▶ _TASK INSTRUCTIONS_
Extract every line of the data below word for word, and leave the pictures out of your answer.

## Begin DATA FOR THIS EXERCISE

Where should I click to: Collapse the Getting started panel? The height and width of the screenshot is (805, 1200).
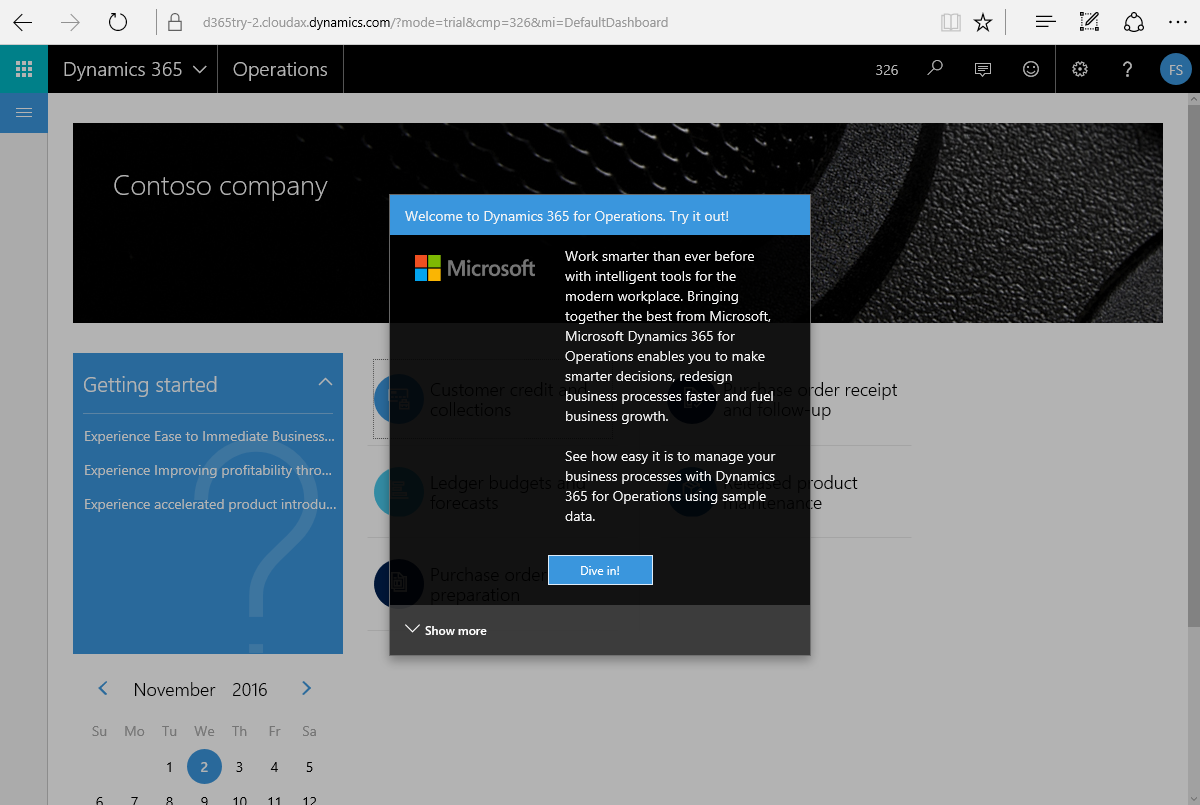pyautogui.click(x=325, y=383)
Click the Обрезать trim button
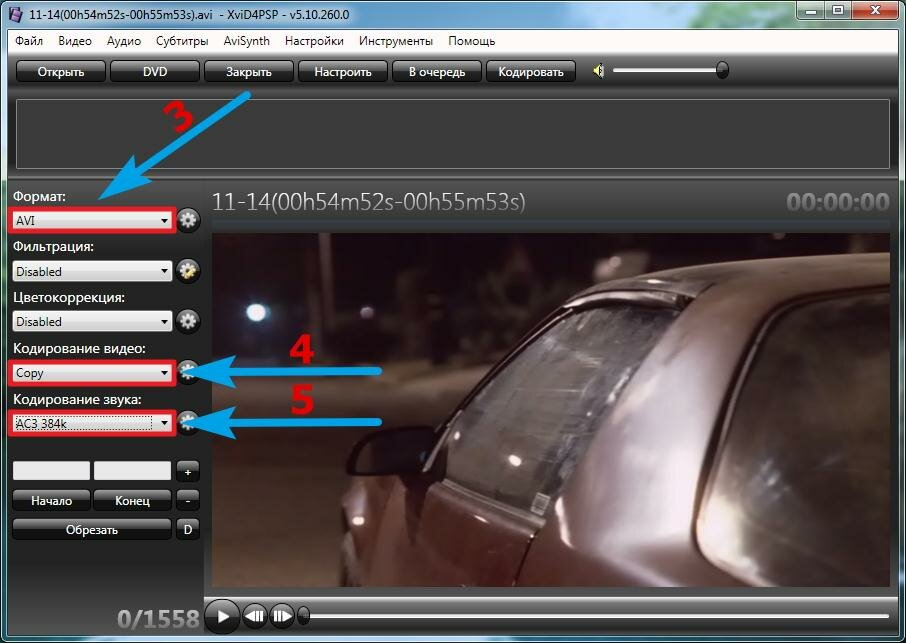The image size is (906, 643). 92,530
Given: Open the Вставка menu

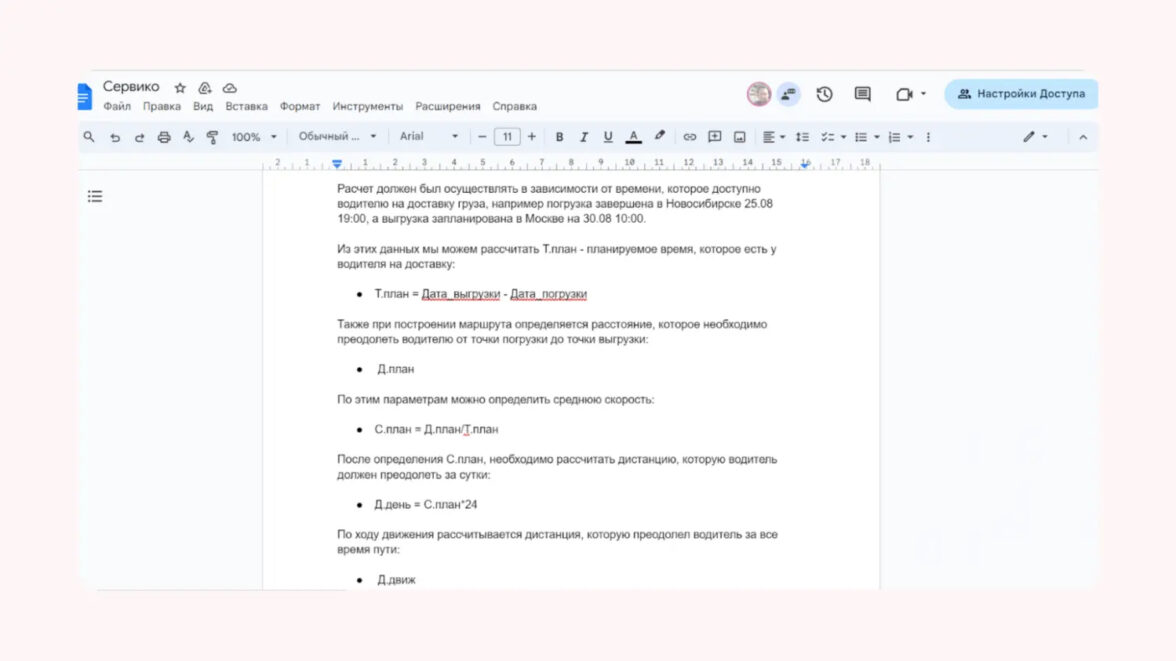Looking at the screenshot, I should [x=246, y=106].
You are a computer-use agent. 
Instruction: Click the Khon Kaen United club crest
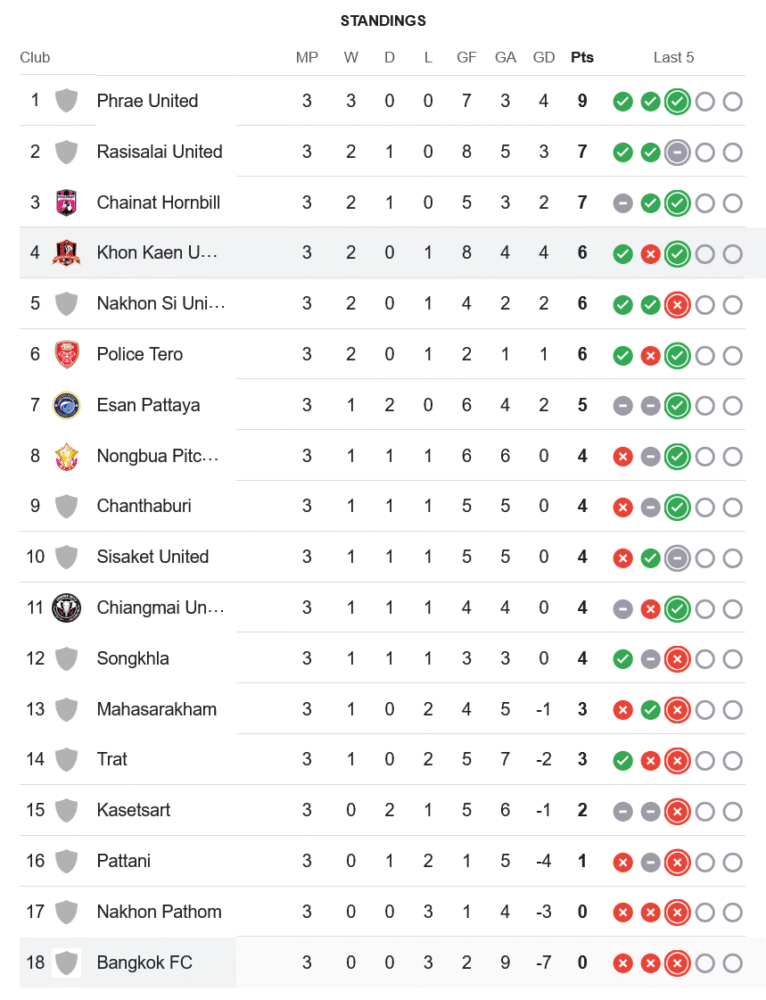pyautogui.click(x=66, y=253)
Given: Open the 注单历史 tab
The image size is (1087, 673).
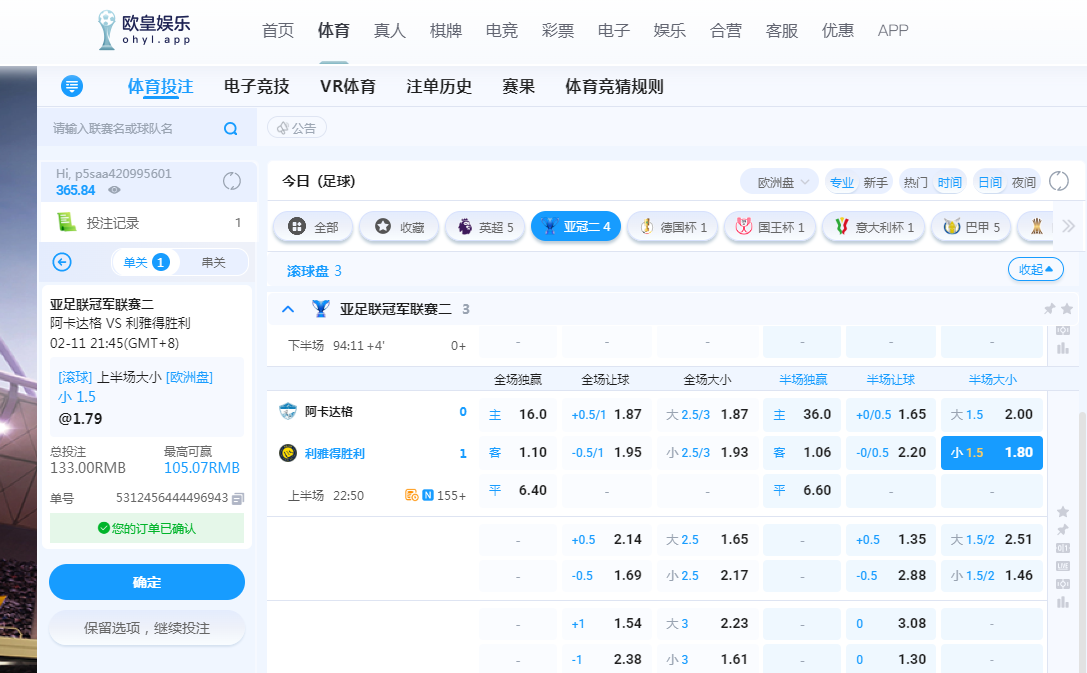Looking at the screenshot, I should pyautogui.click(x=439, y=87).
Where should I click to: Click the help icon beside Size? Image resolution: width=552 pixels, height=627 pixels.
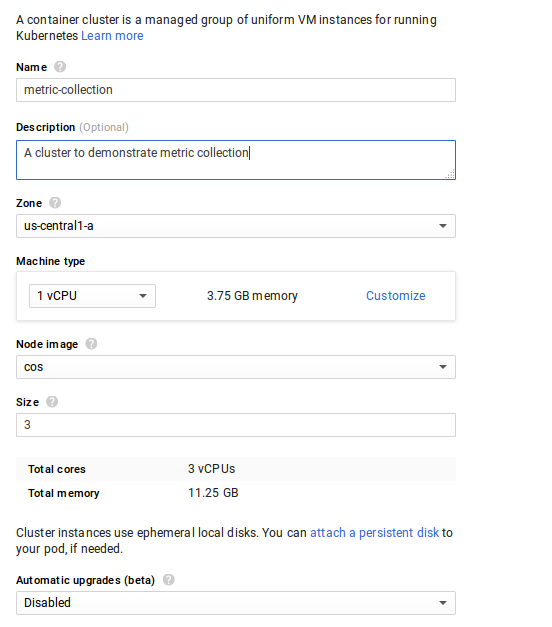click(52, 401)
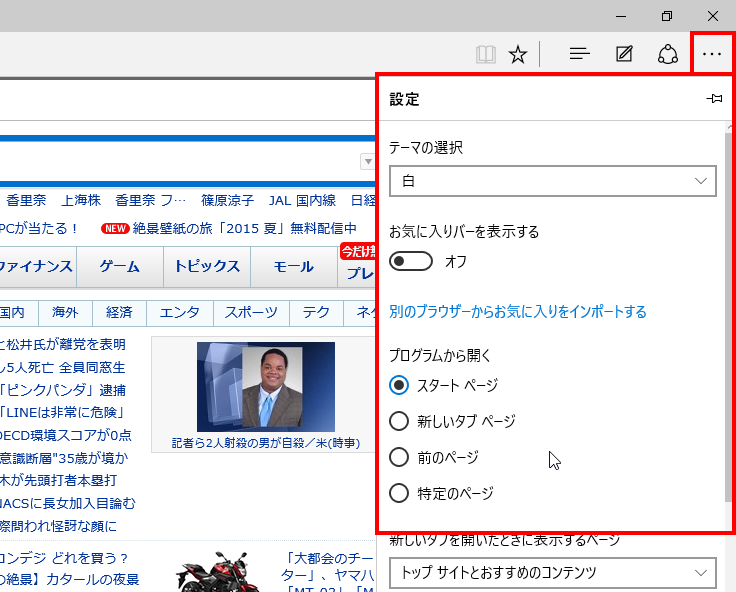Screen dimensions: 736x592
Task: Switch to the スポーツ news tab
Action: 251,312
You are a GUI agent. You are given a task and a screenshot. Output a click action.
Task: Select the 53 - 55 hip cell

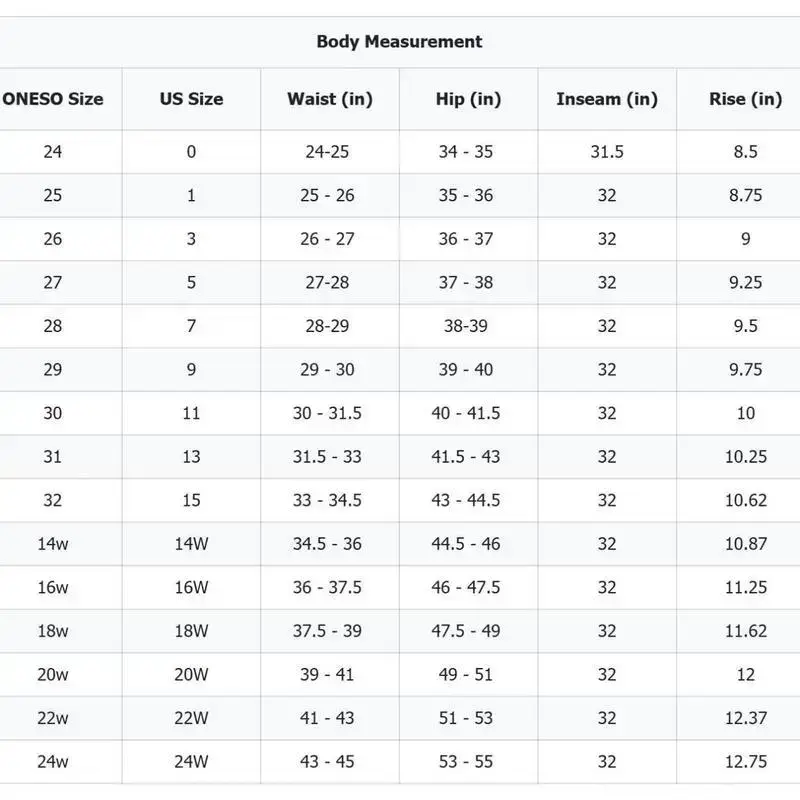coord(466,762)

## End DATA FOR THIS EXERCISE

▶ _RESULT_
Where should I click to: Collapse the Getting started panel? The height and width of the screenshot is (805, 1200).
pyautogui.click(x=325, y=383)
Click the Обрезать trim button
The image size is (906, 643). 92,530
Given: Open the Вставка menu

Looking at the screenshot, I should [x=246, y=106].
You are a computer-use agent. 
Instruction: Click the Khon Kaen United club crest
pyautogui.click(x=66, y=253)
Given: Open the 注单历史 tab
The image size is (1087, 673).
Looking at the screenshot, I should pyautogui.click(x=439, y=87).
Where should I click to: Click the help icon beside Size? Image resolution: width=552 pixels, height=627 pixels.
click(52, 401)
Screen dimensions: 736x592
Task: Switch to the スポーツ news tab
Action: 251,312
You are a GUI agent. You are given a task and a screenshot. Output a click action.
Task: Select the 53 - 55 hip cell

coord(466,762)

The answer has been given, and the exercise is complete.